Welche Erklärungen lassen sich nun für die hier skizzierten Entwicklungen geben? Aus der Vielzahl der Erklärungsmuster möchte ich mich hier nur mit der Frage der zunehmenden Gewaltbereitschaft und der nach den immer jüngeren Gewalttätern befassen. Zumeist wird, bezogen auf die rechte Gewalt von einem Jugendphänomen gesprochen, womit zugleich eine Relativierung des Problems verbunden ist, weil man davon ausgeht, daß sich diese Jugedlichen die „Hörner“ schon abstoßen werden und das Problem so verschwindet. Dies ist jedoch eine Täuschung, ist das Gewaltproblem doch keineswegs auf Jugendliche beschränkt, auch wenn diese sehr oft an solchen Taten beteiligt sind. Der Kriminologe Bernd Wagner unterscheidet ganz verschiedene gewaltbereite Gruppen: von nichtorganisierten losen Nachbarschaftscliquen über autonome Kameradschaften bis hin zu paramilitärischen Gruppen und Terrorkommandos. Die Einbindung in rechtsextreme Organisationen und die dazugehörige Ideologie sind sicherlich unterschiedlich, allen gemeinsam ist jedoch ein Feindbild, das eben aus vermeintlichen Nicht-Deutschen, allen nicht angepaßten und abweichenden besteht. Die zunehmende Gewaltbereitschaft und die viel zu lange Tolerierung dieser Gewalt durch die Politik haben zu einer Veralltäglichung der Gewalt geführt, die für Jugendliche mittlerweile zum normalen Sozialisationsmuster wird und sich somit perpetuiert. Bei Bernd Wagner heißt es dazu: „Gewalt gehört zum Verhaltensinventar. Sie ist jedoch infolge der schwächeren Gruppenkohärenz (eher sind es offene Szenen in Klubs, Diskotheken usw.) in geringerem Maße militant und folgt der Logik des Augenblicks. In diesen Szenen finden in neuer Weise Sozialisationsprozesse statt, die tendenziell eine höhere Gewaltakzeptanz und -ausübungsbereitschaft als in der Elterngeneration erzeugen dürften. Rechtsextrem orientierte Gewaltbereitschaft bedarf nunmehr nicht mehr der marginalen Existenz von Gruppierungen, sie ist in die Normalität des Lebensalltags durchschnittlicher Milieus eingeflossen und ist Bestandteil der gegenwärtigen Tendenz des Nationalpopulistischen als soziale Bewegung.“ [1]

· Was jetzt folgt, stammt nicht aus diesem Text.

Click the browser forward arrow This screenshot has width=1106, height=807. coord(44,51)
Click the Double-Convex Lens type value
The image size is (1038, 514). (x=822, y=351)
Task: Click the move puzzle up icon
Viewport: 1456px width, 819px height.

Gewalt wird also zur alltäglichen Erfahrung und findet allgemeine Akzeptanz. Deshalb läßt sich auch nur schwer ein bestimmtes Täterprofil ausmachen, etwa entlang der sozialen Lage. Es sind eben nicht nur arbeitslose, sozial depravierte Jugendliche, die Gewalt ausüben. In einem Artikel der Frankfurter Rundschau (28.6.00) wurde von einer sächsischen Neonazigruppe berichtet, deren Mitglieder u.a. Sozialpädagogen, Sparkassenangestellte oder Kinder von Polizisten und Justizangehörigen sind.

Die stillschweigende Tolerierung der Politik und die z.T. offene Akzeptanz der Bevölkerung für diese rechte Gewalt haben wesentlich zu ihrer Verstetigung beigetragen. Auch die lange Jahre favorisierte akzeptierende Jugendarbeit mit rechten Jugendlichen hat diese Potentiale eher verfestigt. Die Existenz von sogenannten „national befreiten Zonen“ im Osten wird von den Akteuren der extremen Rechten als eindeutiger Erfolg gefeiert.

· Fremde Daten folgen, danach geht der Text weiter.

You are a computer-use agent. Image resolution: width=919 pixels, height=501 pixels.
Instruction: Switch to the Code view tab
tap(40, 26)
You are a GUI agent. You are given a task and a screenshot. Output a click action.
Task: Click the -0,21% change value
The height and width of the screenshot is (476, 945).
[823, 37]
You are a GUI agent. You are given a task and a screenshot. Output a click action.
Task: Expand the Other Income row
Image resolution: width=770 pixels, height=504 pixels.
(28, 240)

Für den Jugend- und Konfliktforscher Wilhelm Heitmeyer sind diese Erfolge der extremen Rechten gerade die bedrohlichste Hypothek für die Zukunft, denn sie tragen zur Verstetigung des Problems und zur Sozialisation von Jugendlichen im Sinne der extremen Rechten bei: „Die ‚erfolgreichste‘ politische Sozialisation und das effektivste Handeln von Jugendlichen läuft m.E. derzeit in Dörfern und Kleinstädten Ostdeutschlands, insbesondere Brandenburgs ab, in denen rechtsextremistische Jugendgruppen mit dem ‚Konzept‘ der ‚National befreiten Zonen‘ operieren, vielfach auch nur darüber faseln. Effektiv ist dieses Handeln deshalb, weil die Jugendlichen Macht über Sozialräume gewinnen und dabei ihre Situationsdefinition über deren Nutzung anderen gegen ihren Willen aufzwingen können; weil das politische Agieren auf kurzen Handlungsketten basiert, die übersichtlich sind; drittens, weil sichtbare und überprüfbare Erfolge vorliegen, d.h. das Gefühl der Selbstwirksamkeit hoch ist und sie durch entsprechende Musikangebote euphorisiert werden; und schließlich, weil die Aktivitäten eingebettet sind in Mehrheitsstimmungen der Bevölkerung, so daß Avantgarde-Bewußtsein ebenso entsteht wie selbsttragende Motivation zur Grenzüberschreitung in Richtung Gewalt.“ [2]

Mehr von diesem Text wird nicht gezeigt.